On the hatred borne out of a love for your kin:

“Her misfortune is not that the children are bad but that she is beyond their world’s border. Humans do not revolt against the killing of calves in slaughterhouses. Calves are outside human law, just as Tamina is out­side the children’s law.”

 

On choosing the “best progressive idea”:

“As I have said, the Clevises were forward-looking, and they held progressive ideas. There are many kinds of progressive ideas, and the Clevises always supported the best possible progressive ideas. The best progres­sive ideas are those that include a strong enough dose of provocation to make its supporters feel proud of being original, but at the same time attract so many adherents that the risk of being an isolated exception is immediately averted by the noisy approval of a tri­umphant crowd. If, for instance, the Clevises were not only against tops but against clothing in general, if they announced that people should walk the city streets naked, they would surely still be supporting a progressive idea, but certainly not the best possible one. That idea would be embarrassing because there is something excessive about it, it would take too much energy to defend (while the best possible progressive idea, so to speak, defends itself), and its supporters would never have the satisfaction of seeing their thoroughly nonconformist position suddenly become everyone’s position.
Listening to them fulminate against tops, Jan remembered the small wooden instrument called a level that his grandfather, a bricklayer, would place on the top layer of a wall under construction. At the cen­ter of the instrument was a glass tube of liquid with an air bubble whose position indicated whether the row of bricks was horizontal or not. The Clevis family could serve as an intellectual air bubble. Placed on some idea or other, it would indicate precisely whether or not that was the best progressive idea possible.”

 

“At the beginning of one’s erotic life, there is arousal without climax, and at the end there is climax without arousal.
Arousal without climax is Daphnis.”

 

Kundera segments men’s erotic history, in his usually incisive manner:

“Every man has two erotic biographies. The first is the one people mainly talk about, the one consisting of a list of affairs and passing amours.
The other biography is undoubtedly more interest­ing: the procession of women we wanted to have but who eluded us, the painful history of unrealized possi­bilities.
But there is also a third, a mysterious and disturb­ing category of women. These are women we liked and were liked by, but women we quickly saw we would never have, because in relation to them we were on the other side of the border.”
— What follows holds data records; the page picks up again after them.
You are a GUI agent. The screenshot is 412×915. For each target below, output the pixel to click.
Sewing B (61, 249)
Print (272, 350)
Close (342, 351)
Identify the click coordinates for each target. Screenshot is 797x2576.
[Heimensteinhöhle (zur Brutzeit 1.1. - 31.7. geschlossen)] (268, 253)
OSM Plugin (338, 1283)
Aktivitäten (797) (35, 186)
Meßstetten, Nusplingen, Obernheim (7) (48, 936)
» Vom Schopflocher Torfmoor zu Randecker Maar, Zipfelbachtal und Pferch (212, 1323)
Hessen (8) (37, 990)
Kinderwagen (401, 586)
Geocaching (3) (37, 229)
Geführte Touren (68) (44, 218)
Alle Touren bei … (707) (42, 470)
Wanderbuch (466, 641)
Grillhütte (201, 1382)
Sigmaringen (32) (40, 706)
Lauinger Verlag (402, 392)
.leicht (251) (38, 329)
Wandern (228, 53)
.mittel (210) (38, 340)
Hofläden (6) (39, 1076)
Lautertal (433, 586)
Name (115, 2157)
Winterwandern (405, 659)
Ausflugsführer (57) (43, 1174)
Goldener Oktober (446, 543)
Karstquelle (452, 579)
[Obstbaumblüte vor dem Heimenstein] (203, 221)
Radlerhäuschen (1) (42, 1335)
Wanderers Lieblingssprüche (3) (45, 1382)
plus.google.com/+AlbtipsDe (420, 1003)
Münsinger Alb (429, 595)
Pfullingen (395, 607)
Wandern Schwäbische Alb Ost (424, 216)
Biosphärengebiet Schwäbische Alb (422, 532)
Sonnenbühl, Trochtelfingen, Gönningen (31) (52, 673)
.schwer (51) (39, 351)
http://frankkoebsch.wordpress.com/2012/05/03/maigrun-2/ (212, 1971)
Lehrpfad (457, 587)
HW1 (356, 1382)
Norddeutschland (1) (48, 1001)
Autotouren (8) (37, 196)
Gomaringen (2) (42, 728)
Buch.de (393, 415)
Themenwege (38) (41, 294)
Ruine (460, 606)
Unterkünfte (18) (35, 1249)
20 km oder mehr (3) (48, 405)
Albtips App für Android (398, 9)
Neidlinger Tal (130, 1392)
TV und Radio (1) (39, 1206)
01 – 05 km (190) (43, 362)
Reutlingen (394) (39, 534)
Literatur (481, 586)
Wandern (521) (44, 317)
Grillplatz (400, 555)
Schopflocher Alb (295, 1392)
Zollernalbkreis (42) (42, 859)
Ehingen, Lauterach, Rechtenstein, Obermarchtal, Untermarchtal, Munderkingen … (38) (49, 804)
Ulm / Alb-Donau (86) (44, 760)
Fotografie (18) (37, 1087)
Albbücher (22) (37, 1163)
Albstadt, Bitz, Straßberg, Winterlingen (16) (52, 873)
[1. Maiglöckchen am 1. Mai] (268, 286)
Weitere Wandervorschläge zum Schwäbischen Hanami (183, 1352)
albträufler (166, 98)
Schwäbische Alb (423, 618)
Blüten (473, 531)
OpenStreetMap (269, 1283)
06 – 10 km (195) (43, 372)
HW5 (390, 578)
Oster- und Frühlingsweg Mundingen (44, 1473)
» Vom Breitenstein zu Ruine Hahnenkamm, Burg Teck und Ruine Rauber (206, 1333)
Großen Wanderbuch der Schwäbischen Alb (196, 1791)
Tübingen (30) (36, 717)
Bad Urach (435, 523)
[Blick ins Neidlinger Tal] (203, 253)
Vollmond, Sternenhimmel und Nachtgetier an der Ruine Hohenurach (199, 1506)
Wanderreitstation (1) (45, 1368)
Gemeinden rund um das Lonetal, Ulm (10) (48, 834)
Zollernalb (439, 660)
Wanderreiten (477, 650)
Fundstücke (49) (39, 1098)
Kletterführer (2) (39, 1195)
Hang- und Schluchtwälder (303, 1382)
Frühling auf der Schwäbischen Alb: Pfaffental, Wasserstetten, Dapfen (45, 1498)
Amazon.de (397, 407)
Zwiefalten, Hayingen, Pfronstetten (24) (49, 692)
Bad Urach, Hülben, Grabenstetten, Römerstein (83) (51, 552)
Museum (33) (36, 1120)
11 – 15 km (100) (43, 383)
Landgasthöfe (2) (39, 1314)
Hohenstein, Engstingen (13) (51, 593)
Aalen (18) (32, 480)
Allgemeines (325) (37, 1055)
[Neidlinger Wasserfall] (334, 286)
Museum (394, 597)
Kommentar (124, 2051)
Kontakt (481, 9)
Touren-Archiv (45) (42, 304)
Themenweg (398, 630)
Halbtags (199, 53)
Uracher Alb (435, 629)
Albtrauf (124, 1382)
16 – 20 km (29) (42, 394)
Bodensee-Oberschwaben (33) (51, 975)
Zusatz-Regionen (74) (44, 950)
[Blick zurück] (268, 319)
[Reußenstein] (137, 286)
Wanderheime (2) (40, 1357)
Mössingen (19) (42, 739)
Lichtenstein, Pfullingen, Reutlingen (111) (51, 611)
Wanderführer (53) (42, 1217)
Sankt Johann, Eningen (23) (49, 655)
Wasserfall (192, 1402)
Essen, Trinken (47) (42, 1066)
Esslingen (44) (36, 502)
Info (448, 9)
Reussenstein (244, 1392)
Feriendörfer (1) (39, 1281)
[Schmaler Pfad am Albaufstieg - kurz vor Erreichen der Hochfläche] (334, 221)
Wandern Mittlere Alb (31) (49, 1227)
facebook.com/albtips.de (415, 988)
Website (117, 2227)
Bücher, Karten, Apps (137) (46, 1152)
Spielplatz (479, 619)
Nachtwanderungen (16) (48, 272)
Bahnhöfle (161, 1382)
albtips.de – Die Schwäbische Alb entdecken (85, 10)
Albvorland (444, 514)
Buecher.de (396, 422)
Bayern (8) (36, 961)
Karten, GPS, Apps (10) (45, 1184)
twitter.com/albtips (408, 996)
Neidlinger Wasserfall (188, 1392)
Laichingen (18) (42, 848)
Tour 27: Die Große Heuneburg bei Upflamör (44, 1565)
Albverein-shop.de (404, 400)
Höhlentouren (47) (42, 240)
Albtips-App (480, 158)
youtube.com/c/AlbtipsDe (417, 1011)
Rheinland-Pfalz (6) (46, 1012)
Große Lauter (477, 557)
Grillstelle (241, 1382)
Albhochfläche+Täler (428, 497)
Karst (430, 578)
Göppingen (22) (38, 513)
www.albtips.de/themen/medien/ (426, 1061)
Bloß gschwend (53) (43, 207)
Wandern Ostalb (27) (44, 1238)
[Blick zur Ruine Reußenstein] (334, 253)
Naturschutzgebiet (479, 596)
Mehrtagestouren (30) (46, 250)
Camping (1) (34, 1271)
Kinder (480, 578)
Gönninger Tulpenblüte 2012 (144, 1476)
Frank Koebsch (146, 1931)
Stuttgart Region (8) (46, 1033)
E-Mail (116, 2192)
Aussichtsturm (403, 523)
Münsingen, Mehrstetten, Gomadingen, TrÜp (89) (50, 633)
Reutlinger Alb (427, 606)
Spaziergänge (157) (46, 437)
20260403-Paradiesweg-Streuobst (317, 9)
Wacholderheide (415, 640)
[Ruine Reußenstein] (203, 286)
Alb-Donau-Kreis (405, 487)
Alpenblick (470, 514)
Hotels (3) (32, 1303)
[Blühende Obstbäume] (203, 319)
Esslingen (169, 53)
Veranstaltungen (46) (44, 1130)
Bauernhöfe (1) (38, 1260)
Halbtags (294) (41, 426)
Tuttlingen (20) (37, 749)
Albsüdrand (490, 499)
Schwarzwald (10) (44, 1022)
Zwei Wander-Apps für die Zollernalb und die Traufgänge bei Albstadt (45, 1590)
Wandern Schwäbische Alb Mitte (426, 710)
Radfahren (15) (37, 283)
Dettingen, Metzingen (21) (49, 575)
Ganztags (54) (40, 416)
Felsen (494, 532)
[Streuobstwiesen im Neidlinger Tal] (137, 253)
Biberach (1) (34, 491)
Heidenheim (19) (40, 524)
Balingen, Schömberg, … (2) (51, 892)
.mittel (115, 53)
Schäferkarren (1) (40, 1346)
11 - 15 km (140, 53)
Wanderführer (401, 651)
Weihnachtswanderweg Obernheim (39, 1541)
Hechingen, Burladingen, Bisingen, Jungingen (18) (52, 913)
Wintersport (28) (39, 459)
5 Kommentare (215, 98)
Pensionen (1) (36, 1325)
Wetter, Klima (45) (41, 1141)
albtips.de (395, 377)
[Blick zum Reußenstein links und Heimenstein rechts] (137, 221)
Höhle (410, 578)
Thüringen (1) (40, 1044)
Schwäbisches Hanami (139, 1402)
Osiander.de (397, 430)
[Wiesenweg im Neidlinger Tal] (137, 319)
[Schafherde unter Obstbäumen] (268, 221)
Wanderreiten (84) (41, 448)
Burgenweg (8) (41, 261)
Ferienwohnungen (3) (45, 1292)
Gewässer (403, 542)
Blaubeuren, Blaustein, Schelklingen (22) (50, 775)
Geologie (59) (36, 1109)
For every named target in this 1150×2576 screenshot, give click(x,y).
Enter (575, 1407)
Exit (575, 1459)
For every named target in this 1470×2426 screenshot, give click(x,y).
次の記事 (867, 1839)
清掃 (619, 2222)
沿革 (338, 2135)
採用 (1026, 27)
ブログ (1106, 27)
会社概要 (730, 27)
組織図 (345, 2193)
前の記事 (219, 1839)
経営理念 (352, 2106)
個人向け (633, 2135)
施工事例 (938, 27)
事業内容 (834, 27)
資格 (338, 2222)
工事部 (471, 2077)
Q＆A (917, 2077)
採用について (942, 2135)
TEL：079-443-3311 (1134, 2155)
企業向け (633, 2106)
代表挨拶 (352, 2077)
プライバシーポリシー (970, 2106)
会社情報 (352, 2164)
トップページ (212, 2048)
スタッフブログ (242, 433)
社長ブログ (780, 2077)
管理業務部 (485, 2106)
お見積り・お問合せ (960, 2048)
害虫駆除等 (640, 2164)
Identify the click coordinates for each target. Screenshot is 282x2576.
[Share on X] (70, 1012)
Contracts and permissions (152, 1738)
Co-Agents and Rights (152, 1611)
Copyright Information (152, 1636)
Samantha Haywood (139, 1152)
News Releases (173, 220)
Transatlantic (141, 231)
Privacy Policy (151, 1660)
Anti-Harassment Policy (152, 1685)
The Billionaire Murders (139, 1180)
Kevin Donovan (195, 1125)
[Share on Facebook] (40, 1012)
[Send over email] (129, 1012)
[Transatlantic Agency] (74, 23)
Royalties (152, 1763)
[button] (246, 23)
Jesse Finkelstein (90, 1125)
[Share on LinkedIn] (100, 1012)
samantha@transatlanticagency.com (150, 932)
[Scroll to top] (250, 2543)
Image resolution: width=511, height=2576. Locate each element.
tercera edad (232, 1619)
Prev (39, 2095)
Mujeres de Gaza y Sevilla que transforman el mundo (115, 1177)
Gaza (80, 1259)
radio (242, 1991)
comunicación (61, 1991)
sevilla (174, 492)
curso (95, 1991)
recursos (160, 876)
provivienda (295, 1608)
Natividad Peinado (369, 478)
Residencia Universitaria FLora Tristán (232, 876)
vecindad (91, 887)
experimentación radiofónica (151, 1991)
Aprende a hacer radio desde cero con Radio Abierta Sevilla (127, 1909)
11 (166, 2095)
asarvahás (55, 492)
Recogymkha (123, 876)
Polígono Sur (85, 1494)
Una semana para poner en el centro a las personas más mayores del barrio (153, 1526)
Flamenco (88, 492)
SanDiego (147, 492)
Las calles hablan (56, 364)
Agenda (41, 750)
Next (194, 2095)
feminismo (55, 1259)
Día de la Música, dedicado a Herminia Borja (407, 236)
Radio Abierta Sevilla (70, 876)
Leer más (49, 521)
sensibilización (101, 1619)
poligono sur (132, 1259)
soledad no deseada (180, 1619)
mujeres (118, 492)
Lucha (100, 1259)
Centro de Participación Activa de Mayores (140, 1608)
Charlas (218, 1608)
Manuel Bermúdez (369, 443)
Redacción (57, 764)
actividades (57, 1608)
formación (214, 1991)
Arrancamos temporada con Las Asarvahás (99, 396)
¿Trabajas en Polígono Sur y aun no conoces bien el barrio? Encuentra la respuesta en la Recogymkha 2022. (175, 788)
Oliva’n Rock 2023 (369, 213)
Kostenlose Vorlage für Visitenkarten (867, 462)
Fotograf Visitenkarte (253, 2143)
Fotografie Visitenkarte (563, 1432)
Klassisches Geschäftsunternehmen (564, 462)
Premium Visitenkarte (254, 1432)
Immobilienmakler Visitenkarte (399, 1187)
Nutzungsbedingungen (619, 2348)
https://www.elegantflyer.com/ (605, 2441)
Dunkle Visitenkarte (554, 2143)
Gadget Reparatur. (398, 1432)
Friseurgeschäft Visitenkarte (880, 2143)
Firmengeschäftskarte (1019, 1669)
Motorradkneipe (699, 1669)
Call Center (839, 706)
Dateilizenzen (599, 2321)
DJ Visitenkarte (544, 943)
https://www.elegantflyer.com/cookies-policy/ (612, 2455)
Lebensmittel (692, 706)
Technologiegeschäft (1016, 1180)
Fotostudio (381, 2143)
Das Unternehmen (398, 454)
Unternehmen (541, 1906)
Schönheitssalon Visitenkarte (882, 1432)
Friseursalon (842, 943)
He talks a lot about this border, and I think paragraph would maybe explain the meaning of the border best:
“Only a few millimeters separated physi­cal love from laughter, and he dreaded crossing over them. Only a few millimeters separated him from the other side of the border, where things no longer have meaning.”
This border is the line where serious ideas and objects are reduced to laughter, to an absurd position where they are naked and dumb.

 

“…midway through his very long journey as a virgin, he already knew what it is to be bored with the female body. Even before he ever experienced climax, he had already arrived mentally at the end of arousal. He had experienced its exhaustibility.
From childhood on, therefore, he had lived within sight of that mysterious border on the other side of which female breasts were merely soft globes hanging from the chest. That border was his lot from the very beginning.”

 

“”We’re all characters in Barbara’s dream,” said Jan.
“Yes,” replied the bald man. “But it never quite works. Barbara is like a clockmaker who has to keep moving the hands of his clock himself.””

 

” Jan remem­bered Daphnis. He is lying down, spellbound by Chloe’s nakedness, aroused but with no knowledge of what that arousal is summoning him to, so that the arousal is endless and unappeasable, limited and interminable. A great yearning gripped Jan’s heart, a desire to go back again. Back to that boy. Back to man’s begin­nings, to his own beginnings, to love’s beginnings. He desired desire. He desired the pounding of the heart. He desired to be lying beside Chloe unaware of fleshly love. Unaware of sexual climax. To transform himself into pure arousal, the mysterious, the incomprehensible and miraculous arousal of a man before a woman’s body. And he said out loud: “Daphnis!” ”

“…their bare genitals stared stupidly and sadly at the yellow sand.”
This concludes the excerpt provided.